What we would like to see in FusionAuth is more like this:
- User submits an email address on the FusionAuth login screen
- FusionAuth will automatically decide which IdP should be used for that user e.g. based on some stored preference - mapping - between that user and IdP and will redirect the user to the IdP
- If there is no IdP configured for the user, password field will appear
This requirement is somehow similar to the https://github.com/FusionAuth/fusionauth-issues/issues/389.
Also it would be nice to provide "more options" button on the login screen for accessing other login methods (e.g. using email and password) even though the user is configured to login via specific IdP. In our case, user can use our application to change his IdP settings (via FusionAuth API). The problem is that when user changes some settings directly in IdP, there is a possibility he will lock himself out of our application and will not be able to update the IdP settings in our app anymore (he won't be able to login and will still be forced to do that via configured IdP).

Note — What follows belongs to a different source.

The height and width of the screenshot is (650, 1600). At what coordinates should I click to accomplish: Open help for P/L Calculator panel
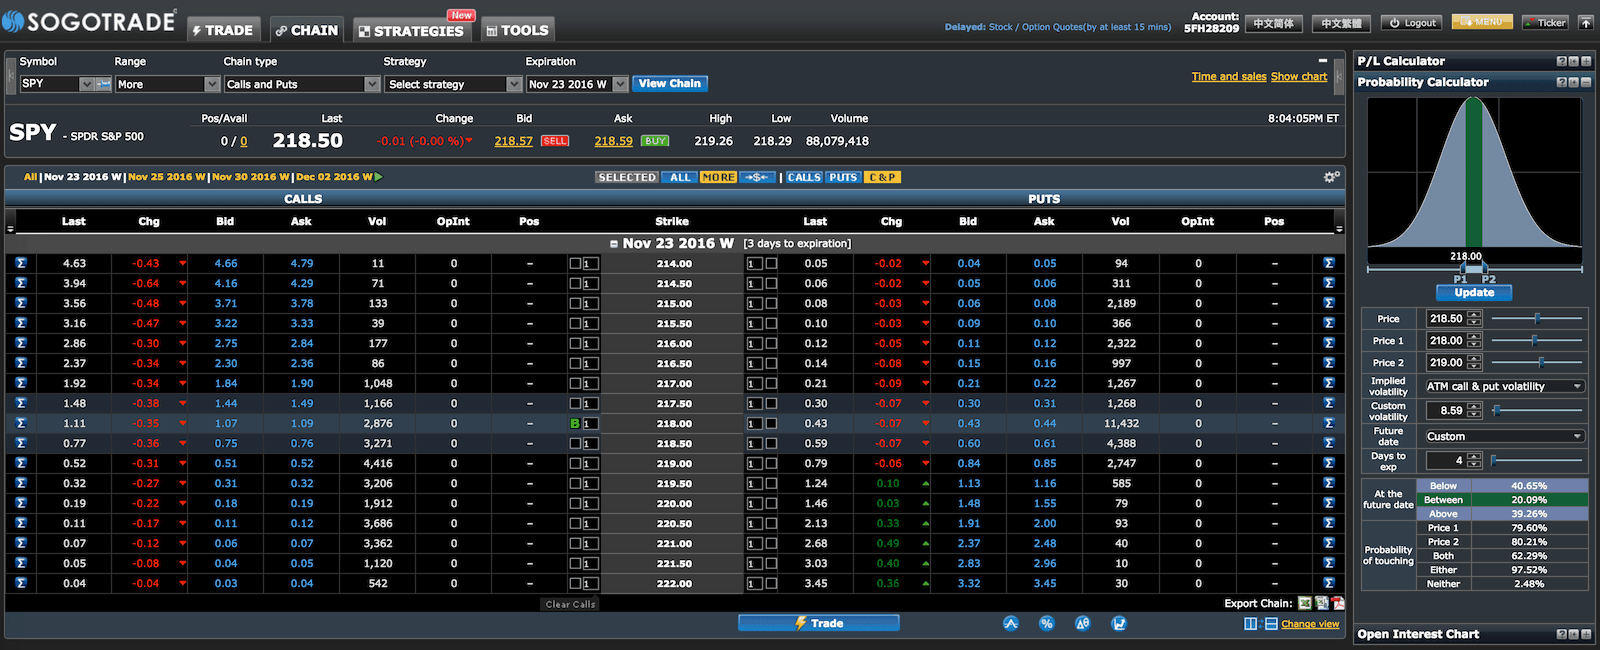[1561, 61]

We know that IdP settings can be in that case manually updated in FusionAuth but we want to avoid that.
Can you please tell if there is already a solution implemented for our use cases or will be in near future?
Thank you. -
Hi @peter-babinec ,
Thanks for looking at the existing issues. I'd say that #178 is close too. Here's our general statement on our roadmap.

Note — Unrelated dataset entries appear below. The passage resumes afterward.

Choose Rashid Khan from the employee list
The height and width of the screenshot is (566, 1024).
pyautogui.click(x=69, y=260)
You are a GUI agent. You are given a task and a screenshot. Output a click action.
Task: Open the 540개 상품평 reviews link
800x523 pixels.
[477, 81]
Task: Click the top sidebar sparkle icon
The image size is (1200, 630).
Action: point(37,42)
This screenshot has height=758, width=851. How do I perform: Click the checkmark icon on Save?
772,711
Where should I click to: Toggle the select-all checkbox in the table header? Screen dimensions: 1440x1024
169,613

Based on the number of votes that these issues have, we can't commit to a near term solution for you.
Your options:
- engage us via a professional services agreement to build this feature out. We're happy to give quotes after discussing requirements.
- build out a custom login interface using the login API, which will let you control the UI/UX entirely.
Regarding your second suggestion:
Also it would be nice to provide "more options" button on the login screen for accessing other login methods (e.g. using email and password) even though the user is configured to login via specific IdP.
Please file a feature request, as I don't think that use case is covered by any existing request.
Hope this helps.